» **Problem**:
Determine how many lines in the records include "This". Write the number and nothing more.

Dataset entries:
-- Opening Marker --

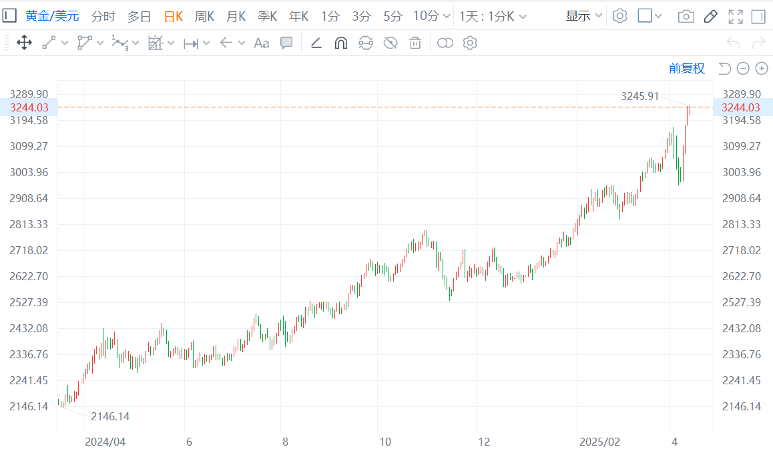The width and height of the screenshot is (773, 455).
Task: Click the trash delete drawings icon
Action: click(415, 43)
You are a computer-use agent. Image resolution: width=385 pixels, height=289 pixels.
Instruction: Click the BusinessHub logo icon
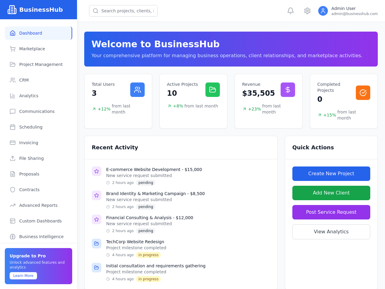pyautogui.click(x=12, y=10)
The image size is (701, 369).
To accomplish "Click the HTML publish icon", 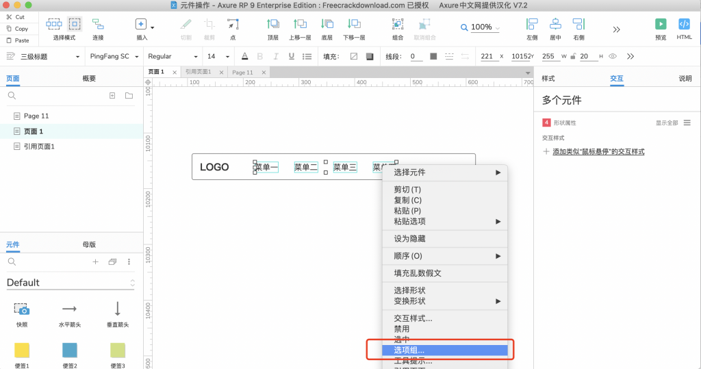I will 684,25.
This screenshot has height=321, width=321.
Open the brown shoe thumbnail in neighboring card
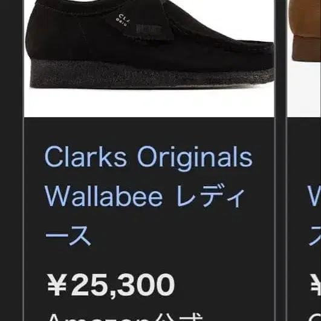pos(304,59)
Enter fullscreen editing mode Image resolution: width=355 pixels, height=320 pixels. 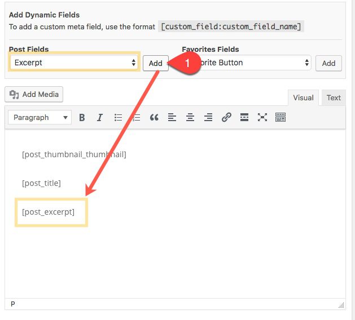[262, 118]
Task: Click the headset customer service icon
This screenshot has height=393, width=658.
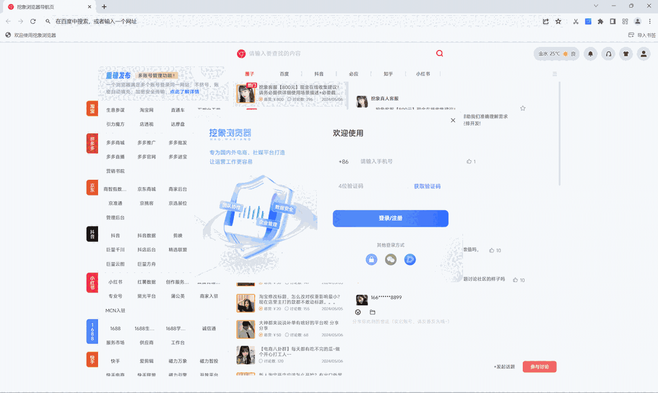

-- Closing Marker --

» **Written response**:
2